Combination stroke therapy in the mouse with blood–brain barrier penetrating IgG–GDNF and IgG–TNF decoy receptor fusion proteins

Abstract

Stroke therapy may be optimized by combination therapy with both a neuroprotective neurotrophin and an anti-inflammatory agent. In the present work, the model neurotrophin is glial cell line-derived neurotrophic factor (GDNF), and the model anti-inflammatory agent is the type II tumor necrosis factor receptor (TNFR) decoy receptor. Both the GDNF and the TNFR are large molecules that do not cross the blood–brain barrier (BBB), which is intact in the early hours after stroke when neural rescue is still possible. The GDNF and the TNFR decoy receptor were re-engineered for BBB transport as IgG fusion proteins, wherein the GDNF or the TNFR are fused to the heavy chain of a chimeric monoclonal antibody (MAb) against the mouse transferrin receptor (TfR), and these fusion proteins are designated cTfRMAb–GDNF and cTfRMAb–TNFR, respectively. Mice were treated intravenously with (a) saline, (b) GDNF alone, (c) the cTfRMAb–GDNF fusion protein alone, or (d) the combined cTfRMAb–GDNF and cTfRMAb–TNFR fusion proteins, following a 1-h reversible middle cerebral artery occlusion (MCAO). The cTfRMAb–GDNF fusion protein alone caused a significant 25% and 30% reduction in hemispheric and cortical stroke volumes.

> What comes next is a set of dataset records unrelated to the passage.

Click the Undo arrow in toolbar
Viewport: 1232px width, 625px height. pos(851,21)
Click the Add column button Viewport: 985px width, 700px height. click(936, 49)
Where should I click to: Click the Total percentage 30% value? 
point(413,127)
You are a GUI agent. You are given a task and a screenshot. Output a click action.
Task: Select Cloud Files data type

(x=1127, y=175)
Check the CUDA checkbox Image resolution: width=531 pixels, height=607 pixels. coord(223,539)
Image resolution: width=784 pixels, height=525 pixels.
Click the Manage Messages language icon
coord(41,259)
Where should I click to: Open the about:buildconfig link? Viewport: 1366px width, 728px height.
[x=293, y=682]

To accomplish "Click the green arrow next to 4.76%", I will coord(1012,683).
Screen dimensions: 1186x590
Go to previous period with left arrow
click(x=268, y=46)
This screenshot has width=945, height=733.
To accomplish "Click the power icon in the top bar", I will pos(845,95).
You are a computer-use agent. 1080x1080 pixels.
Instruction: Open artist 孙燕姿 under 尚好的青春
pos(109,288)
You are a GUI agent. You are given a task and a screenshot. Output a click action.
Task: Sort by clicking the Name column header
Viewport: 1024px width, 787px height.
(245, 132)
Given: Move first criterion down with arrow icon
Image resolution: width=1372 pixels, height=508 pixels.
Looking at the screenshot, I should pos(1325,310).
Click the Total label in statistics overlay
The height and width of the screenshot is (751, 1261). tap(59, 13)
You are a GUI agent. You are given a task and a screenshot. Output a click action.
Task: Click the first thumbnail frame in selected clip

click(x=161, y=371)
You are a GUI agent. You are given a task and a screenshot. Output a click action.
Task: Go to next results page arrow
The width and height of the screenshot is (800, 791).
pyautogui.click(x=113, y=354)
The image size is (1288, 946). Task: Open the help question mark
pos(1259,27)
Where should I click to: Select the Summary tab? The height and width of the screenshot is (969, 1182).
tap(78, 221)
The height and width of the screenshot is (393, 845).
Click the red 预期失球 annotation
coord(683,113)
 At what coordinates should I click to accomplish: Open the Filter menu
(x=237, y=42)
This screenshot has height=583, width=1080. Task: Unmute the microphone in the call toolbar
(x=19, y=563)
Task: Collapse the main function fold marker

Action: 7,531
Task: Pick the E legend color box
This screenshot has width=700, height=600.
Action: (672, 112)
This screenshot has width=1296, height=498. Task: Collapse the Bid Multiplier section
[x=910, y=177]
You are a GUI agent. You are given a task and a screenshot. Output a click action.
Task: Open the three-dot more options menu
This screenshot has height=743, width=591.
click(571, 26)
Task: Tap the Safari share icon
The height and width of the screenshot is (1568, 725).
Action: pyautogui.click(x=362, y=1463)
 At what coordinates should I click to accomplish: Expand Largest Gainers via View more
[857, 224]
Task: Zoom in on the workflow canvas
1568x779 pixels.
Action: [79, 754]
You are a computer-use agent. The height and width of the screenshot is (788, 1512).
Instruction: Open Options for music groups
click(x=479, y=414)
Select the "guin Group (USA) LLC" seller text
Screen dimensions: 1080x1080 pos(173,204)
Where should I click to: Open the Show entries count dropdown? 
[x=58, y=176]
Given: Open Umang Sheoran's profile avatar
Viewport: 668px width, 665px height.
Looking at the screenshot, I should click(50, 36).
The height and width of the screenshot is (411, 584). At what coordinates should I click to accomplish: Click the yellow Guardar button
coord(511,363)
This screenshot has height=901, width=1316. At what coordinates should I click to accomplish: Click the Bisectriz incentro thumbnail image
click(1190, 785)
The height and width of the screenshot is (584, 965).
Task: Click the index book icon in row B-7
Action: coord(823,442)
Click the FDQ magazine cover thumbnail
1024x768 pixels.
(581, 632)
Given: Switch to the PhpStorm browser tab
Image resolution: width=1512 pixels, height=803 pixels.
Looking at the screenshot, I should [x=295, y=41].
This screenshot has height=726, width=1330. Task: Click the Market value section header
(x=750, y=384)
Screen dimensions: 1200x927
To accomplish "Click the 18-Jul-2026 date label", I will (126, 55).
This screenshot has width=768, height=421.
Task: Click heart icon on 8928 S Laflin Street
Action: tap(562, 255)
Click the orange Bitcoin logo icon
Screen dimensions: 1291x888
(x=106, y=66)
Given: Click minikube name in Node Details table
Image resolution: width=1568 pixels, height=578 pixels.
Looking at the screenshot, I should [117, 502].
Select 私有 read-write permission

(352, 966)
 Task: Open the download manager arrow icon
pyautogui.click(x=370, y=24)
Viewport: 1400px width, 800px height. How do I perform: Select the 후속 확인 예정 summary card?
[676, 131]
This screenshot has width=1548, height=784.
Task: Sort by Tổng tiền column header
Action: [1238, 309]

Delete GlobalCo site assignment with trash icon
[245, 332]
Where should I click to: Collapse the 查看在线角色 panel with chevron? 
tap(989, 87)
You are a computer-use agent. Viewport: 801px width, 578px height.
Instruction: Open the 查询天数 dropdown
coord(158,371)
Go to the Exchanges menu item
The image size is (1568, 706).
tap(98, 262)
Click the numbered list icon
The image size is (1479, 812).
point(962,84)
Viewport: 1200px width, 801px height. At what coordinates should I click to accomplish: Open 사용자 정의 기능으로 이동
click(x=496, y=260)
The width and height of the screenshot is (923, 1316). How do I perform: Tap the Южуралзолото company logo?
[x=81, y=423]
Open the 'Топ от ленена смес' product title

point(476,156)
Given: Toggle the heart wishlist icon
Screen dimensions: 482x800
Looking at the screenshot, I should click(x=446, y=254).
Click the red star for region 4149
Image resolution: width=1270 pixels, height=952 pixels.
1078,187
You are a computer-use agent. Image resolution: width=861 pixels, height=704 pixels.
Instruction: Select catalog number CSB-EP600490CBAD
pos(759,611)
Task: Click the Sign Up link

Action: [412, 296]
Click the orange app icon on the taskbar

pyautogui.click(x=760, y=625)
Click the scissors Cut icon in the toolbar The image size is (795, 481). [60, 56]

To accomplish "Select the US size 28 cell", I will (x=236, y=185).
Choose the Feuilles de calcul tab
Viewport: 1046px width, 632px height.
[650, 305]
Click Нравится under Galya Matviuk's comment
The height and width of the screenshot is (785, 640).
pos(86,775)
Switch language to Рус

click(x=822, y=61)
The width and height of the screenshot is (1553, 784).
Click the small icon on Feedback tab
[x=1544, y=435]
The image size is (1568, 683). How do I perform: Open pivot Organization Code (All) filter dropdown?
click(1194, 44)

Combined treatment with the cTfRMAb–GDNF and cTfRMAb–TNFR fusion proteins caused a significant 54%, 69% and 30% reduction in hemispheric, cortical and subcortical stroke volumes. Conversely, intravenous GDNF had no therapeutic effect. In conclusion, combination treatment with BBB penetrating IgG–GDNF and IgG–TNFR fusion proteins enhances the therapeutic effect of single treatment with the IgG–GDNF fusion protein following delayed intravenous administration in acute stroke.